So I go to write down the states of the system corresponding to different energies. Consider the case:

[tex] \psi_{23} = \frac{1}{\sqrt{2}} \left[ \psi_2(x_1) \psi_3(x_2) - \psi_3(x_1) \psi_2(x_2) \right] [/tex]

Where

[tex] \psi_n (x) = \sqrt{\frac{2}{a}} \sin n \pi x / a [/tex]

This corresponds to energy

[tex] E = \frac{13 \hbar^2 \pi^2}{2 m a^2} [/tex]

This is all good. What I don't get is this: why isn't this energy degenerate? In other words, isn't the state:

[tex] \psi_{32} = \frac{1}{\sqrt{2}} \left[ \psi_3(x_1) \psi_2(x_2) - \psi_2(x_1) \psi_3(x_2) \right] [/tex]

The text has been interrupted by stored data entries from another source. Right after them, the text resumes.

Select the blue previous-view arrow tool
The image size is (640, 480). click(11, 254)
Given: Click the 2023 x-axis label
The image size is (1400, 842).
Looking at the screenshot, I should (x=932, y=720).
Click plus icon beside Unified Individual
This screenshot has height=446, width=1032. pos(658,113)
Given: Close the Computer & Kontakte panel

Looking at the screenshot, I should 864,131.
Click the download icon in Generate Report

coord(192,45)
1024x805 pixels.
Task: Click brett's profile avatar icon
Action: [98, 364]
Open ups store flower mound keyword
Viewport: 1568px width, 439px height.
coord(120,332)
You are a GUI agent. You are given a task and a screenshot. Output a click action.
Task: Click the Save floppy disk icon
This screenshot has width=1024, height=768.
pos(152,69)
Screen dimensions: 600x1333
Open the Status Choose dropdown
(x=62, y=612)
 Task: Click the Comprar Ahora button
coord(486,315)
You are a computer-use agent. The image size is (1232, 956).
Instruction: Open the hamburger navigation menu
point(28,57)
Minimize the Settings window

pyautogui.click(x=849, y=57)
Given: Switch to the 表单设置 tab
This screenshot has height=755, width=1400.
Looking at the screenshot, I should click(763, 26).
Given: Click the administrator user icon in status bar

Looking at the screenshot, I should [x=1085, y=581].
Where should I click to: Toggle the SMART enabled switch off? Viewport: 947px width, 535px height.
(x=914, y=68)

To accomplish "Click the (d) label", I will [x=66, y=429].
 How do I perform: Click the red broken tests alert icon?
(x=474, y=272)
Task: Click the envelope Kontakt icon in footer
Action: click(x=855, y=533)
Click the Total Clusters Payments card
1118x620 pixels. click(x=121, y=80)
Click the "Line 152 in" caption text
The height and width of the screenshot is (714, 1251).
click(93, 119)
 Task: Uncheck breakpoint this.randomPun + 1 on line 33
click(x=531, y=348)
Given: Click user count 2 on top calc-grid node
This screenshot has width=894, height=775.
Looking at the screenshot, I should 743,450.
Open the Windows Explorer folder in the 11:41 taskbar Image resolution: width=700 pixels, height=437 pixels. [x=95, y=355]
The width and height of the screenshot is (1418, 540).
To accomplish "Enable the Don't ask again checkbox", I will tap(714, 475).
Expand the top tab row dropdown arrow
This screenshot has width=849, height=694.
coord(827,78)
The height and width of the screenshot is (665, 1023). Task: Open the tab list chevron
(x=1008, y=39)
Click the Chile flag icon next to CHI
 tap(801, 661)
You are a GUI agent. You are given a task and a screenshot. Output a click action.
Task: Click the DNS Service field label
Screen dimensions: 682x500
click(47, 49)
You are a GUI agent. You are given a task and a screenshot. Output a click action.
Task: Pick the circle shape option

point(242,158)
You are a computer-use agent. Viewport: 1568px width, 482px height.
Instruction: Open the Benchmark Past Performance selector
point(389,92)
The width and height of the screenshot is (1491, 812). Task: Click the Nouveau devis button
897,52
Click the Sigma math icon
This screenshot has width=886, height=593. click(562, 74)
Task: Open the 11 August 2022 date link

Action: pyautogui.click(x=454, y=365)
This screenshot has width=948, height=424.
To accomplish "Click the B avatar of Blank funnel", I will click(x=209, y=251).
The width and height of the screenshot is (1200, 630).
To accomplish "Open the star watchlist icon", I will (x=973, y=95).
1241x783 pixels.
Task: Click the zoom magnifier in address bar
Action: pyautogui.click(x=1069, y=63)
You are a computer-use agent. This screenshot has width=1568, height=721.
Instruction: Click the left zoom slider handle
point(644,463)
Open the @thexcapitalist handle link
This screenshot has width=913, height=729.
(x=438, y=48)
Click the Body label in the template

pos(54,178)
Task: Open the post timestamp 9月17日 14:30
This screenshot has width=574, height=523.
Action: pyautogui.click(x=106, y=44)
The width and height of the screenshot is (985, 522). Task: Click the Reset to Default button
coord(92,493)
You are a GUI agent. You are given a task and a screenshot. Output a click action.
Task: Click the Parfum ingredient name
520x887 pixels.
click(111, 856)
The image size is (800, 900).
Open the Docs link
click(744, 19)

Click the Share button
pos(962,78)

Also an energy eigenfunction of the Hamiltonian, with the same eigenvalue. Aren't the two states distinct?

Now, the symmetrization requirement says:

[tex] \psi(x1,x2) = -\psi(x2,x1)[/tex]

for fermions, which is the case above. I feel like this is relevant. But I still see there being two separate states with the same energy. Isn't this the definition of degeneracy?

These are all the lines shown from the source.